### TRY IT
In the data below, one line contains "Terms of Service (1168, 1411)" and a later one contains "Crafts for Kids (14, 1328)". Print both, with every line between them, exactly and alone.

··· INFORMATION PROVIDED ···

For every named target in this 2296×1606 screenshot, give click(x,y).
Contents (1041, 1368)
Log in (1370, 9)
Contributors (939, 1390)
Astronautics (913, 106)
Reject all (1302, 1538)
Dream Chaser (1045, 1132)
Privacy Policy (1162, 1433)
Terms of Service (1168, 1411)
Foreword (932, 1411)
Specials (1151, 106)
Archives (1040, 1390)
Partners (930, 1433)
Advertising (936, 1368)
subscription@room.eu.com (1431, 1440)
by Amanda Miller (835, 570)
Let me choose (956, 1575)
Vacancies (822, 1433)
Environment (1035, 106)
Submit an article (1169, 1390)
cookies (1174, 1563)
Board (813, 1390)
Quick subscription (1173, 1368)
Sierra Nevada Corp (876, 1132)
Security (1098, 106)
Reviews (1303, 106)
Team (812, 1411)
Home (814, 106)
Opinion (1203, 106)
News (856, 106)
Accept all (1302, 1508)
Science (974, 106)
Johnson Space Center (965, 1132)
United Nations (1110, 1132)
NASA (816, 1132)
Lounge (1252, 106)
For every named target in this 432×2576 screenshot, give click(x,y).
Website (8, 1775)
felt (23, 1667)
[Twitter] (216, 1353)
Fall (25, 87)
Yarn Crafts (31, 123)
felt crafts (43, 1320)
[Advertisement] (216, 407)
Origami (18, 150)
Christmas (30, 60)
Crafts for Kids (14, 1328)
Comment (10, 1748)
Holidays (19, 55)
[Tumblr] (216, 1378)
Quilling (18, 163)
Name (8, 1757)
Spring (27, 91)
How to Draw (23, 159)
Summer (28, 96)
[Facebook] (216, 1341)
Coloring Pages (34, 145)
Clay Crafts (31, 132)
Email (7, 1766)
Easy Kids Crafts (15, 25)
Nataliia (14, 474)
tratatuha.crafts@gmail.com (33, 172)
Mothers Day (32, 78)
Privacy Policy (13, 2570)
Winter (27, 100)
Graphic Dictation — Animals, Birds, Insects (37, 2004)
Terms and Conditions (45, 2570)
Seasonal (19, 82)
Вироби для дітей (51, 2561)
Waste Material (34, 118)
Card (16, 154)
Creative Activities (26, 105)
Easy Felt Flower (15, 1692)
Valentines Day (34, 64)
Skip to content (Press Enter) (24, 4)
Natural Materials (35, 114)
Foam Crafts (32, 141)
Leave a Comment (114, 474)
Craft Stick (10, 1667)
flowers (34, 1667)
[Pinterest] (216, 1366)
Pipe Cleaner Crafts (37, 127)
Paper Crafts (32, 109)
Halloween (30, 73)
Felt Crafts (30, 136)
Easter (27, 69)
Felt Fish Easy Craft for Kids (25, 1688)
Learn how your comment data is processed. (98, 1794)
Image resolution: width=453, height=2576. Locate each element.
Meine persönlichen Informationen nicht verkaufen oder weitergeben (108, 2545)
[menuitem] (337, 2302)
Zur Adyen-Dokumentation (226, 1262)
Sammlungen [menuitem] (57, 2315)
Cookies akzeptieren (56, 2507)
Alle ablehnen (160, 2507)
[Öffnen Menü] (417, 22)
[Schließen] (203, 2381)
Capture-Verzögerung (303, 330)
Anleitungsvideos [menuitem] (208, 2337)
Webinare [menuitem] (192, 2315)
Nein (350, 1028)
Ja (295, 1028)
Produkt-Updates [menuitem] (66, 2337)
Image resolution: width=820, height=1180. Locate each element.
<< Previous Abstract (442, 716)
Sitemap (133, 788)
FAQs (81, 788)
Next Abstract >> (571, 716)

···

### TASK RESULT
Terms of Service (1168, 1411)
Foreword (932, 1411)
Specials (1151, 106)
Archives (1040, 1390)
Partners (930, 1433)
Advertising (936, 1368)
subscription@room.eu.com (1431, 1440)
by Amanda Miller (835, 570)
Let me choose (956, 1575)
Vacancies (822, 1433)
Environment (1035, 106)
Submit an article (1169, 1390)
cookies (1174, 1563)
Board (813, 1390)
Quick subscription (1173, 1368)
Sierra Nevada Corp (876, 1132)
Security (1098, 106)
Reviews (1303, 106)
Team (812, 1411)
Home (814, 106)
Opinion (1203, 106)
News (856, 106)
Accept all (1302, 1508)
Science (974, 106)
Johnson Space Center (965, 1132)
United Nations (1110, 1132)
NASA (816, 1132)
Lounge (1252, 106)
For every named target in this 432×2576 screenshot, give click(x,y).
Website (8, 1775)
felt (23, 1667)
[Twitter] (216, 1353)
Fall (25, 87)
Yarn Crafts (31, 123)
felt crafts (43, 1320)
[Advertisement] (216, 407)
Origami (18, 150)
Christmas (30, 60)
Crafts for Kids (14, 1328)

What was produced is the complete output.